Self-assembly of hydroxy(phenyl)iodonium ions in acidic aqueous solution: Preparation, and X-ray crystal structures of oligomeric phenyliodine(III) sulfates

The treatment of [(diacetoxy)iodo]benzene with sodium bisulfate leads to the formation of oligomeric cationic species resulting from self-assembly of hydroxy(phenyl)iodonium ions, [PhlOH] ⁺, in an aqueous acidic media. Depending on the Phl(OAc) ₂:NaHSO ₄ ratio, three new oligomeric products have been isolated and characterized by X-ray crystallography.
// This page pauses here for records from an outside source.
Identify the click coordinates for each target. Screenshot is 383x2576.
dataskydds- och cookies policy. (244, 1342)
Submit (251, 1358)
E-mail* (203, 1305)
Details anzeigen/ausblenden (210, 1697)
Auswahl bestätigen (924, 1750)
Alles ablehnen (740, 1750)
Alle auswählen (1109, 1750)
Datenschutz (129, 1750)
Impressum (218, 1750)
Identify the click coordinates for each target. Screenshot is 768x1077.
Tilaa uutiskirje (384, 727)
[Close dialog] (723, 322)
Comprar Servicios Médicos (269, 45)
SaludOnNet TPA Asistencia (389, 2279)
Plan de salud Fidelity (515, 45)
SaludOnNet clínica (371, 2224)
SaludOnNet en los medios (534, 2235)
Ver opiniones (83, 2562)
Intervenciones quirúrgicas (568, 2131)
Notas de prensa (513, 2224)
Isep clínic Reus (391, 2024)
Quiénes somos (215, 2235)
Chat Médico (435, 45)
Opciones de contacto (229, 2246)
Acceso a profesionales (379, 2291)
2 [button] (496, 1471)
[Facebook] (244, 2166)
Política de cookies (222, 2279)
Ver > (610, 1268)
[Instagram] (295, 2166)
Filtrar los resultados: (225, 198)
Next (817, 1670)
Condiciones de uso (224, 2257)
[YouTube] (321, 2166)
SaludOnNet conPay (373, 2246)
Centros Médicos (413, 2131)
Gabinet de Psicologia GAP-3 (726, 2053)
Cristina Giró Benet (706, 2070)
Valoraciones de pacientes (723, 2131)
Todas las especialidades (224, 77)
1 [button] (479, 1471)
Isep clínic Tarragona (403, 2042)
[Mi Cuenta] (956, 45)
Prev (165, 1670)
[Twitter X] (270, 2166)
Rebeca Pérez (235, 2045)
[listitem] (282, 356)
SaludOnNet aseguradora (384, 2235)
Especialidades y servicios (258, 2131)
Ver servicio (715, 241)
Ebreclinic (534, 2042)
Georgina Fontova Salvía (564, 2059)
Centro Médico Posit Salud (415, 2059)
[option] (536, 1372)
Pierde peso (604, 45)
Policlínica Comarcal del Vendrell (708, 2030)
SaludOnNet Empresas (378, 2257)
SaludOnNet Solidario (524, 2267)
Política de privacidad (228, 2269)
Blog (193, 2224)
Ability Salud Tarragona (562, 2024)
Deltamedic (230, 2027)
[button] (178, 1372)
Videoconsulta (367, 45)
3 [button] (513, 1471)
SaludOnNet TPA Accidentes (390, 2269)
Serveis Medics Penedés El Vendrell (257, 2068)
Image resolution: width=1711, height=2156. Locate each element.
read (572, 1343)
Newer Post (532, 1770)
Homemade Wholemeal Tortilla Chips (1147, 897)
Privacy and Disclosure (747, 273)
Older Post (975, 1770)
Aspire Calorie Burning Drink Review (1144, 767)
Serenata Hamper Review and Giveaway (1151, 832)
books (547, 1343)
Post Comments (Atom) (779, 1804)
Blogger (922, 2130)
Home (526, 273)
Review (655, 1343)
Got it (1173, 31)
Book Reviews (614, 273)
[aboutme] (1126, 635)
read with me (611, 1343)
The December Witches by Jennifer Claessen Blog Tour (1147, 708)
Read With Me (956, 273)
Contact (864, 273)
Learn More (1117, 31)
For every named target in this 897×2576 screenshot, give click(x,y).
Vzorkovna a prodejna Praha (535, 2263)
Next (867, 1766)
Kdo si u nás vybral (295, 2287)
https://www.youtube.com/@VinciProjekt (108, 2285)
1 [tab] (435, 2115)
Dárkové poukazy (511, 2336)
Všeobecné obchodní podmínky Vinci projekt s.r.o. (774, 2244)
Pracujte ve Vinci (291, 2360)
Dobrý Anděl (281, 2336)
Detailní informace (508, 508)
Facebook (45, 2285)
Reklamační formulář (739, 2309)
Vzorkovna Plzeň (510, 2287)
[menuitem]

The treatment of 5 equiv of Phl(OAc) ₂ with 1 equiv of NaHSO ₄-H ₂O affords the previously unknown μ-oxo-[bis(acetoxy)iodo]benzene,Phl(OAc)OI(OAc)Ph, which was structurally characterized by X-ray crystallography. In the solid-state, this μ-oxo product forms an isolated diamond-core dimeric structure with pentagonal-planar iodine centers. The interaction of Phl(OAc) ₂ with 1 equiv of NaHSO ₄· H ₂O affords a solid-state polymeric phenyliodine(lll) sulfate, [(PhlO) ₃ · SO ₃]n, in which bis(μ-oxo)triiodanyl dication repeat units are linked by sulfate anions. Three of these neighboring polymeric chains form pseudo triple-helix supramolecular structure, which translates along crystal-lographic b-axis. The reaction of Phl(OAc) ₂ with 3 equiv of NaHSO ₄ · H ₂O results in the formation of a tetrameric phenyliodine(lll) sulfate, Phl(OH)OSO ₂O(Ph)IOI(Ph)OSO ₂OI(OH)Ph, the solid state structure of which consists of μ-oxodiiodanyl dicationic species linked by sulfate anions to the terminal hydroxy(phenyl)iodonium groups. The pseudo double-helix structure of this compound formed by the strong intermolecular interactions between two neighbor μ-oxodiiodanyl dicationic fragments and four (per pseudo helix dimer) areas of sulfate anions to the terminal hydroxy(phenyl)iodonium groups interactions.